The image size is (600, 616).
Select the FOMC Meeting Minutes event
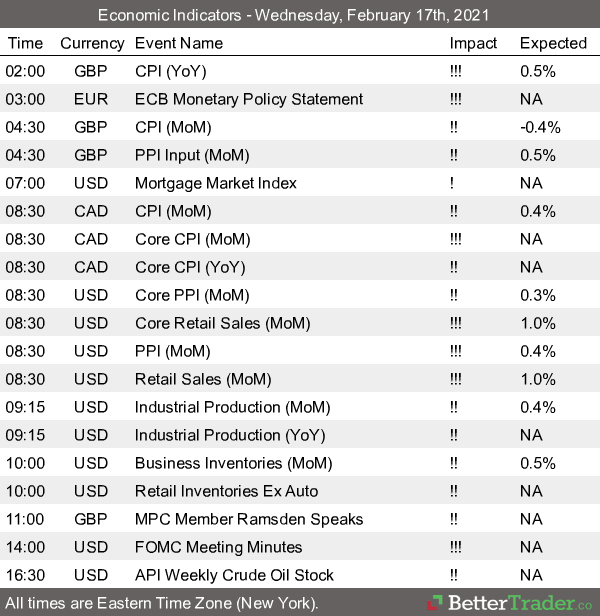pos(218,547)
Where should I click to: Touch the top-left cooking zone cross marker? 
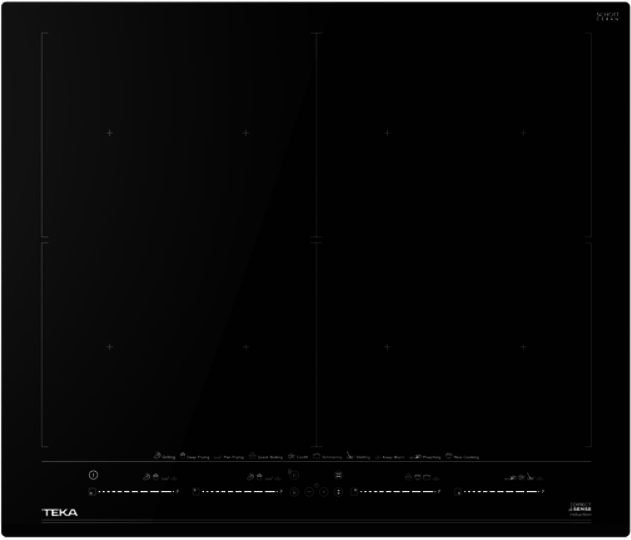pyautogui.click(x=110, y=133)
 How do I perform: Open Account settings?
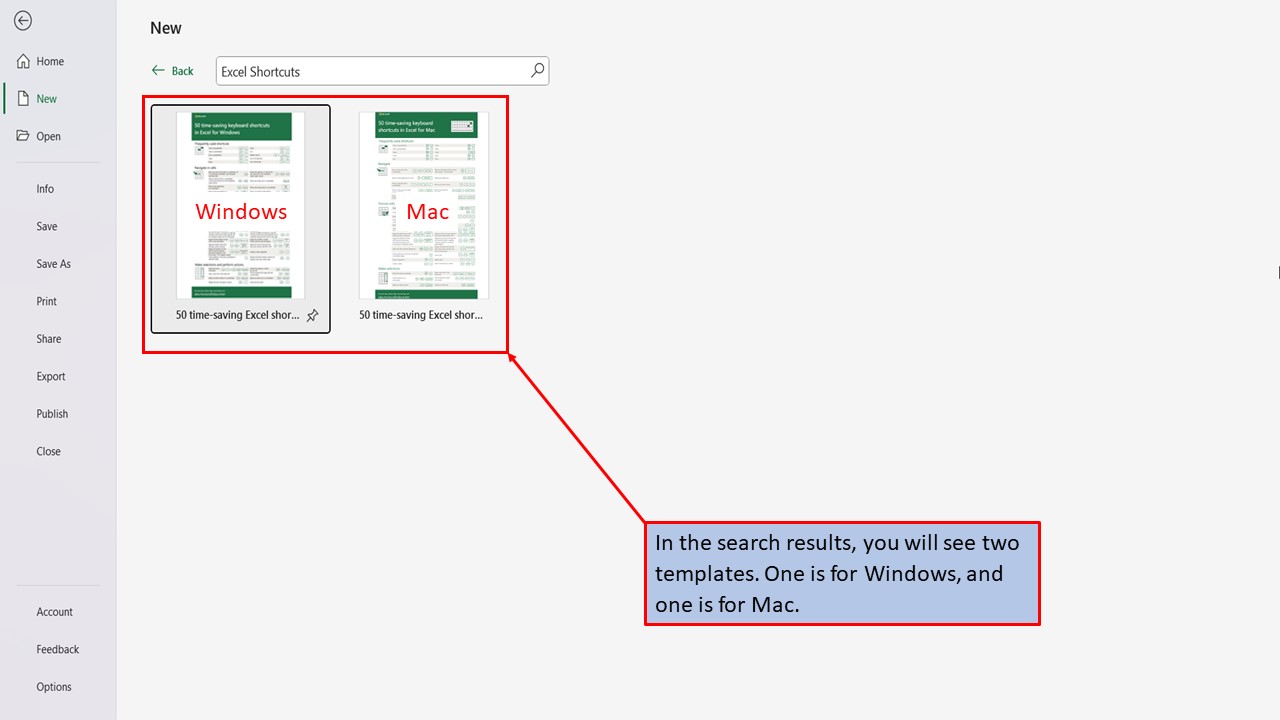[54, 611]
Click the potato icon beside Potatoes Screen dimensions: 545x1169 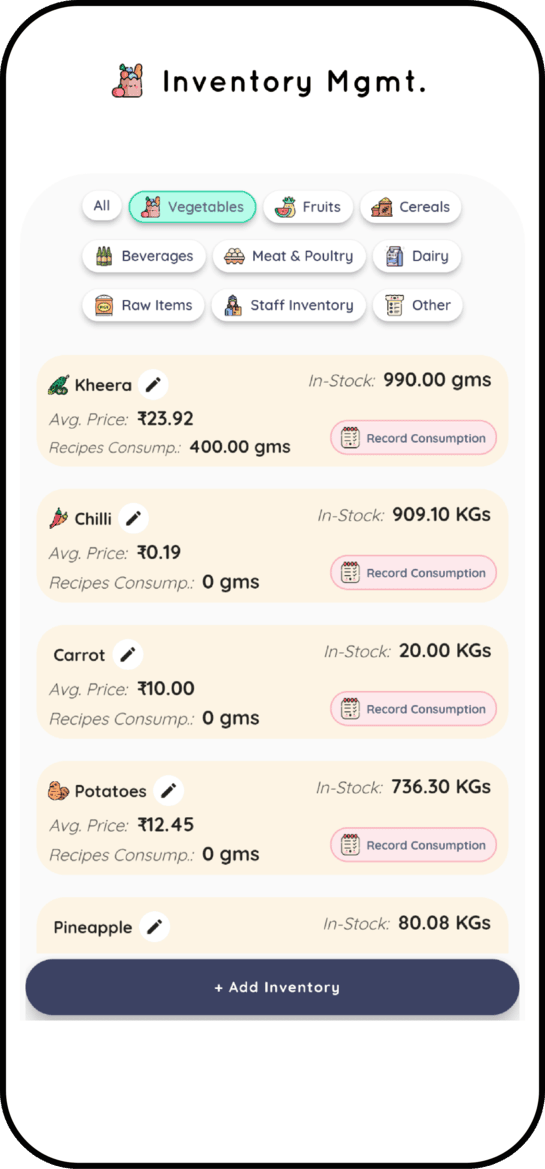(58, 791)
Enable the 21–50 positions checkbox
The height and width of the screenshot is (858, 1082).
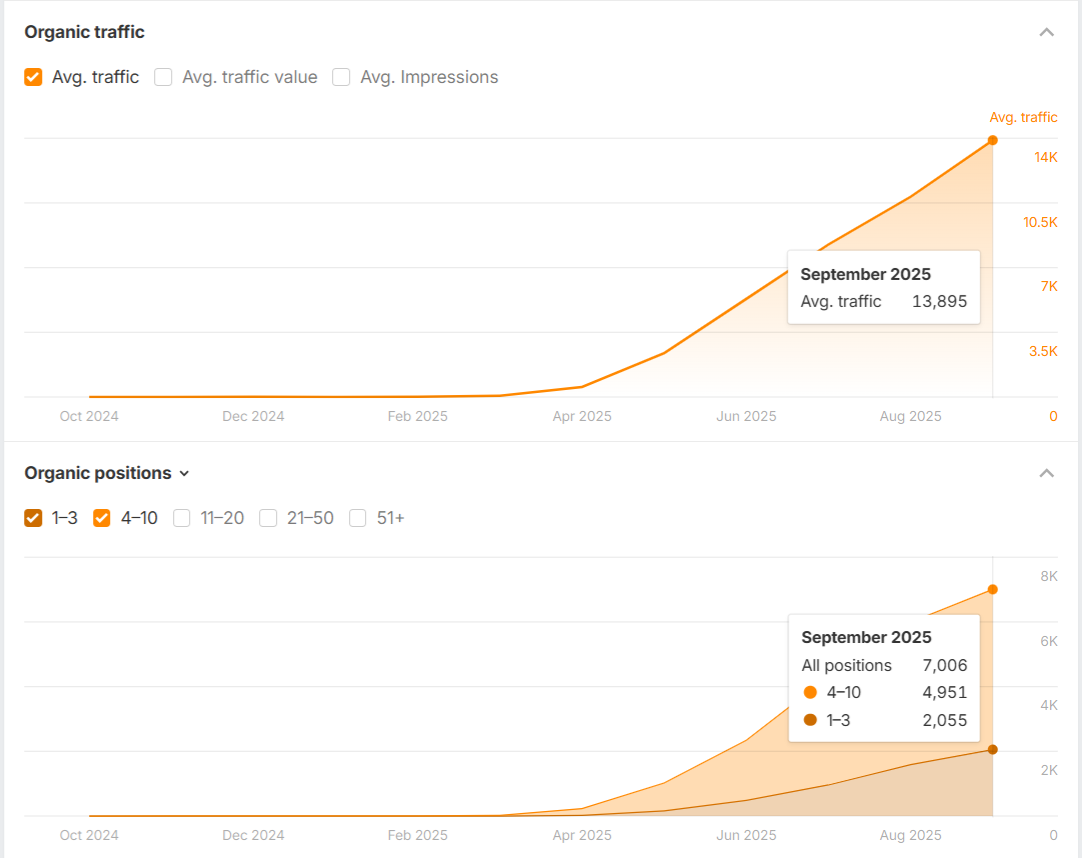click(x=268, y=518)
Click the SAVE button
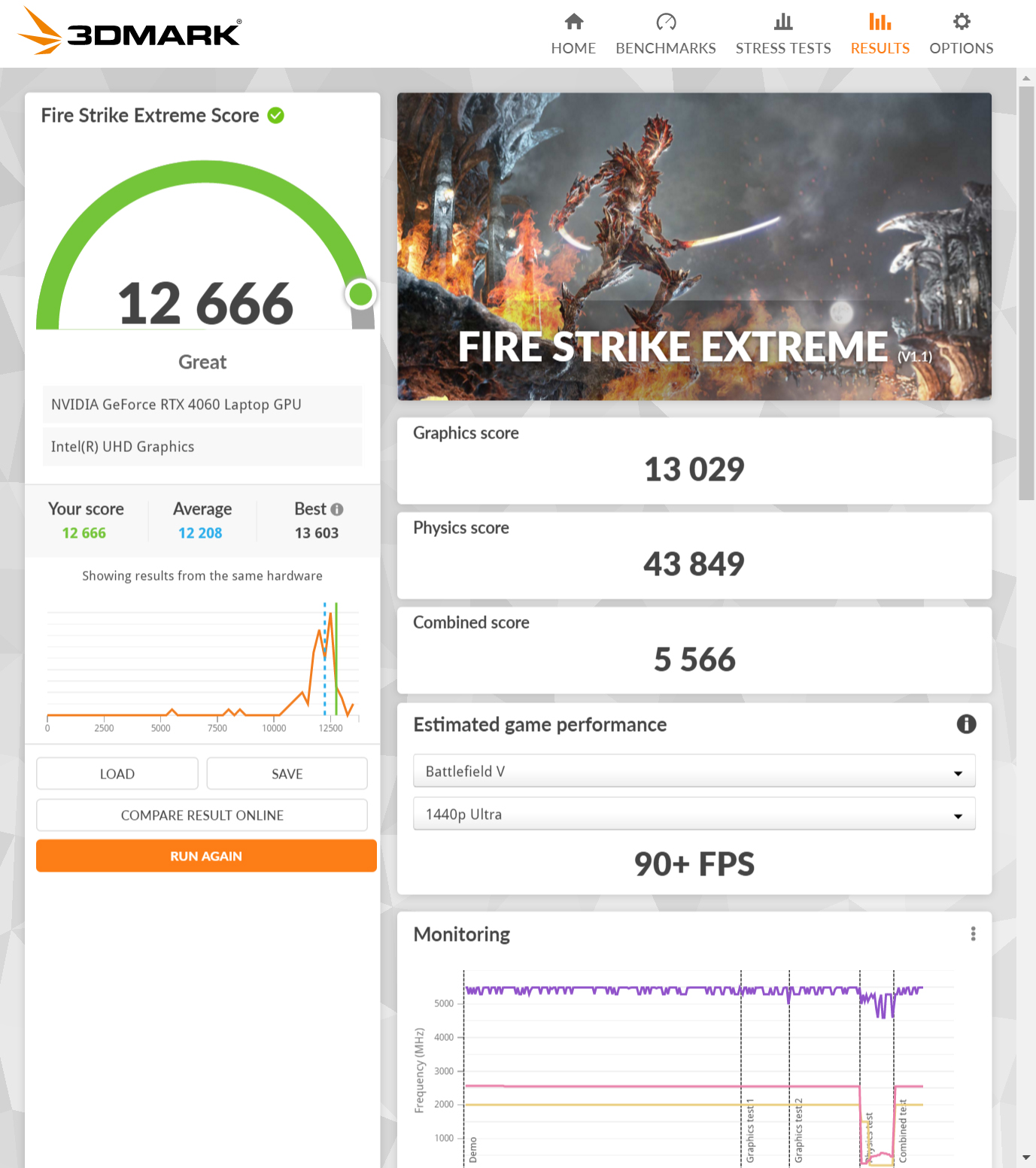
————————
■ WHAT TO WORK ON ■
Set the pictures aside and repeat only the lines from the one containing "Enable the 21–50 positions checkbox" through the last line of the entries above, exactly as they stand.

■ COMPLETED TASK ■
Enable the 21–50 positions checkbox
The height and width of the screenshot is (858, 1082).
click(x=268, y=518)
Click the SAVE button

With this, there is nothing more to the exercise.